> **PROBLEM REQUIREMENTS**
According to the excerpt about Proverbs 26, what nearly kept the Book of Proverbs from being included in the canon?

> **DOCUMENT EXCERPT**
-------------------------

By Reverend Laurie DeMott

August 28, 2011

Scripture
There’s a story from Jewish folklore of a couple who go to their local Rabbi to settle a disagreement that has been eating away at their relationship. The man explains the situation and argues his case to the Rabbi, who listens carefully and then proclaims, “Yes, yes, you are absolutely right.” The wife is incensed and says, “Wait, you haven’t heard my side of the story,” and she proceeds to lay out her case. The Rabbi again listens carefully, and when she is done, says, “Yes, yes, you are absolutely right.”

The husband throws up his hands in frustration. “Wait a second. First you said I was right; then you said she was right. Well, which is it? We can’t both be right!” The Rabbi nods his head slowly and says, “Yes, yes, you are absolutely right.”

Proverbs 26 sounds a bit like this Rabbi. In verse 4, we are told that if you try to answer fools you will become a fool yourself, but then the very next verse tells us that we should answer fools because if we don’t they will think themselves wise. In other words, Proverbs says, “If you try answering a fool, you’ll just end up looking foolish but if you don’t answer a fool, they’ll end up looking wise.” The seeming contradiction of these two verses was unsettling enough to almost prevent the Book of Proverbs from being included in the canon.

-------------------------

> **DATASET EXCERPT**
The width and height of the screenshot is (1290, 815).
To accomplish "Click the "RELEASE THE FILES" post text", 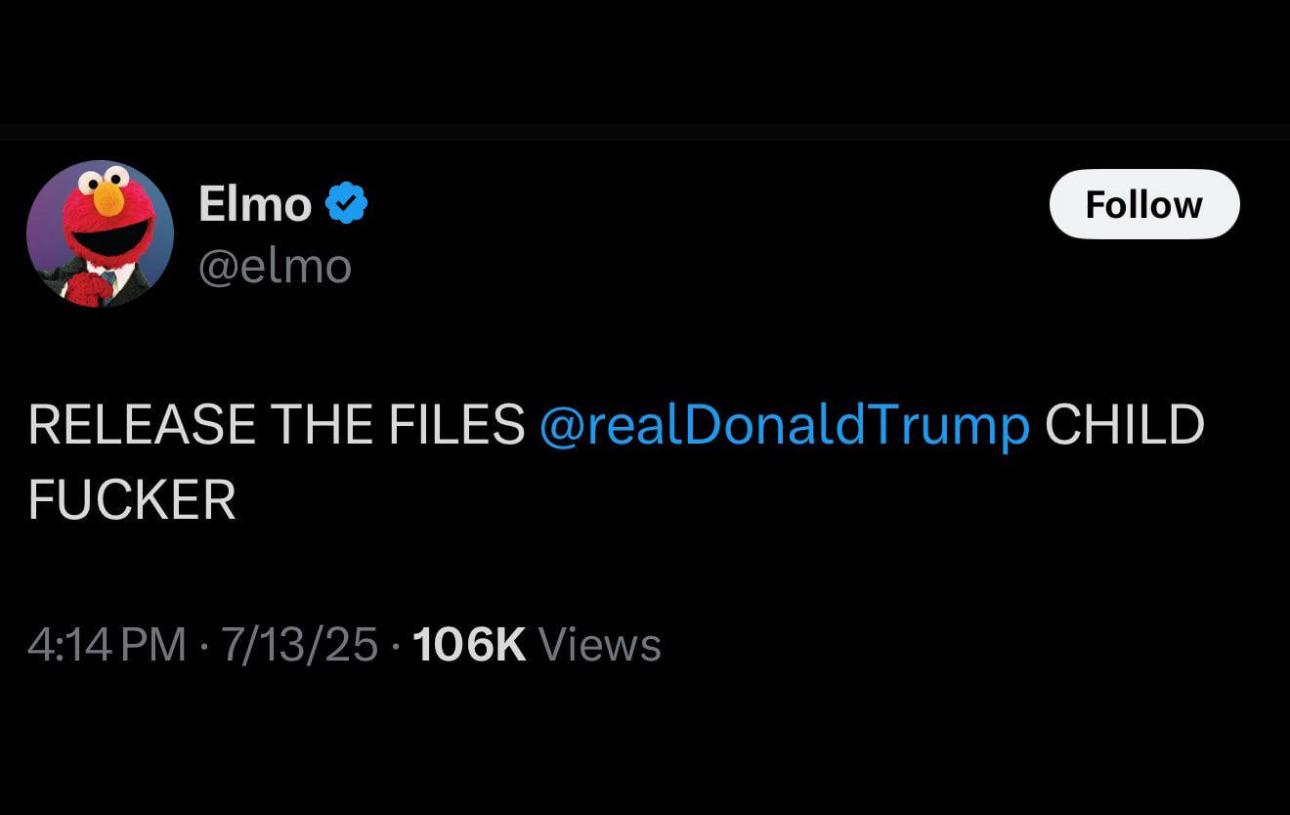I will pos(276,425).
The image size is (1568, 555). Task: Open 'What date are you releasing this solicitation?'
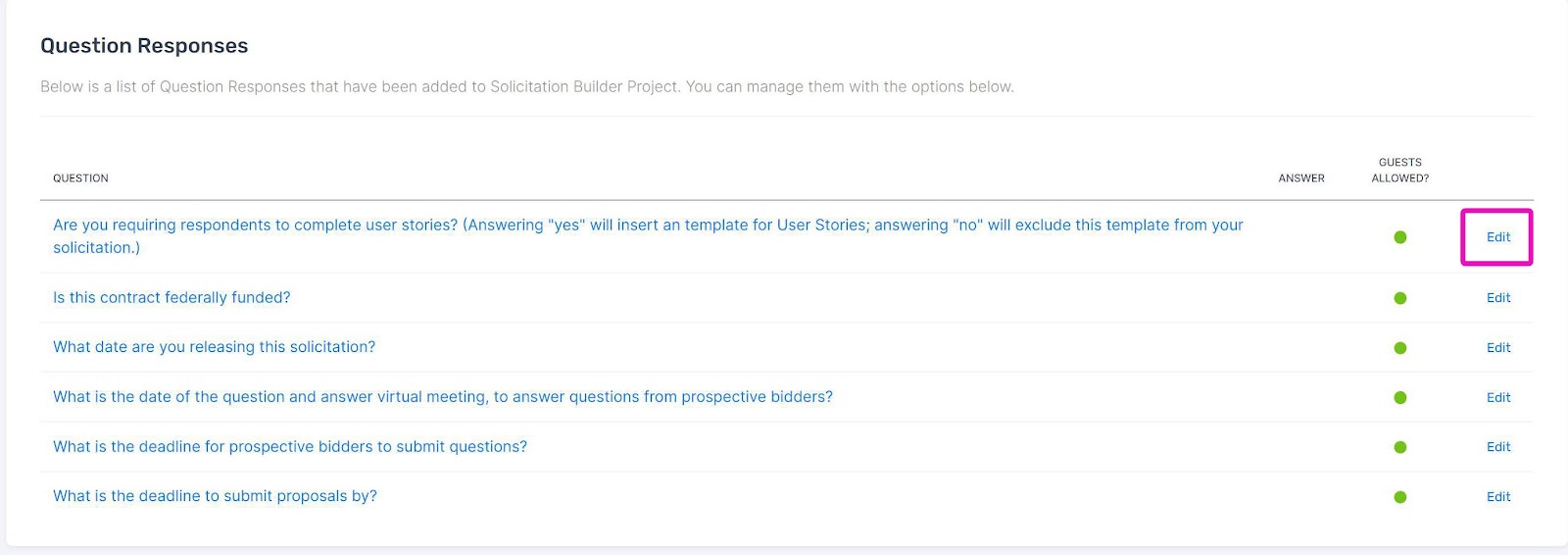pos(214,347)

-------------------------

> **EXERCISE SOLUTION**
The seeming contradiction between verses 4 and 5 of Proverbs 26 nearly kept it out.